Inutilità, utilizzabilità e, infine, pericolosità. La terza è la più grave di certo. Dopo una verifica, si scopre che manca – e mancava – l’idoneità sismica, come ricorda il consigliere comunale Imola. A conti fatti, ciò significa che, per arrivare meglio preparati alla campagna elettorale, l’amministrazione non ha preso in considerazione l’ipotesi che elevare una siffatta struttura potesse essere rischiosa e pericolosa per l’incolumità pubblica. Anzi forse lo ha fatto, ma ha scelto l’immagine sopra la sostanza, la cura del proprio interesse sopra quello pubblico, la vittoria sopra la sicurezza.
A ognuno le sue, anche se l’etica vuole che si scommetta con i propri di beni, non quelli degli altri. Ma le cose sono andate così e ne prendiamo atto.

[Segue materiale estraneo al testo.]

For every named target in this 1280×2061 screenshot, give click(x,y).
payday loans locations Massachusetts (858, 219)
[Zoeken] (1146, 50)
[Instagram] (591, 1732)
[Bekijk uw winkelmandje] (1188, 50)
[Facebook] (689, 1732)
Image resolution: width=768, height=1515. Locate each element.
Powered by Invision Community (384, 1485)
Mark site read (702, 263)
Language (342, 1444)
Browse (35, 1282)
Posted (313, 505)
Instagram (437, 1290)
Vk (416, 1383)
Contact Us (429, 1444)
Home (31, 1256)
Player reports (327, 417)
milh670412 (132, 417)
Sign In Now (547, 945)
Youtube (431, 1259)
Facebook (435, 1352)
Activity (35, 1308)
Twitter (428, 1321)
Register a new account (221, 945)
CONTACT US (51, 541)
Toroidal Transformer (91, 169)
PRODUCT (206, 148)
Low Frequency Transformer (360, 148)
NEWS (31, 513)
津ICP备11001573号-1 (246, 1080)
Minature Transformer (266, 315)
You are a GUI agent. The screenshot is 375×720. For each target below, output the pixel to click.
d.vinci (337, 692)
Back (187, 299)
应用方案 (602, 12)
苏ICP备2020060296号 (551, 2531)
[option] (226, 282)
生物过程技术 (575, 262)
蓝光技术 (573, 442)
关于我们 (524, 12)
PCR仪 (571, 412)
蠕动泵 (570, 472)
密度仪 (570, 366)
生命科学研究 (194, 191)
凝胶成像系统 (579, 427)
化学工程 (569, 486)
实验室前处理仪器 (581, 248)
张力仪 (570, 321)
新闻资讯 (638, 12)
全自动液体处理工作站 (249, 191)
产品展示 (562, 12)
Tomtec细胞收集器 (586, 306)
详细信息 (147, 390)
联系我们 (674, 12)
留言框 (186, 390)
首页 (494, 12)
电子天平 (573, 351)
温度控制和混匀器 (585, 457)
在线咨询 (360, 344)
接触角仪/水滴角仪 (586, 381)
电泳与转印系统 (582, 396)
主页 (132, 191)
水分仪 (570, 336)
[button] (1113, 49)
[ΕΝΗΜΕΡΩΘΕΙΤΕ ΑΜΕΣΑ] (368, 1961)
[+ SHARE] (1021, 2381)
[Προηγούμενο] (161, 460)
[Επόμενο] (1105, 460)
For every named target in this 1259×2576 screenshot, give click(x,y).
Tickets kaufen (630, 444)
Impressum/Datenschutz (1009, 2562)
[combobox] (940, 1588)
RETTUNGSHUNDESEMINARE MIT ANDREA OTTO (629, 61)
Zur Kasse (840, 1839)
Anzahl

Le cose sono precipitate: il 9 novembre, colpa una raffica di vento, la tensostruttura cede e crolla su sé stessa. (E per fortuna l’idea, neanche passata in esame nel quartiere, era una schifezza, altrimenti lì sotto qualcuno poteva esserci).
Cade, e se non fosse per la pericolosità, saremmo nel campo del ridicolo. I plinti di fondazione dovrebbero essere interrati per garantire sicurezza generale e stabilità dell’opera; la predisposizione dei tiranti poteva essere esterna alla piazza, allargandone la base e dando respiro alla piazza.
Poi ci sarebbero altre domande scomode: cosa c’entri un telone in un anfiteatro? E’ mai stato preso in considerazione il parere dei cittadini? Esistono verbali?
Ne esistono tante, di domande. Ma è inutile porle quando l’interlocutore è sordo. L’unica a cui si chiede di rispondere, per senso di onore e dignità è Cui prodest? A chi giova giocare con l’incolumità pubblica; a chi giova strumentalizzare le passioni delle persone, la politica, per arrivare ad un fine – il potere – se poi è tutto fine a sé stesso.
Ma Seneca, nella sua Medea dava già una risposta puntuale. “Cui prodest scelus, is fecit”.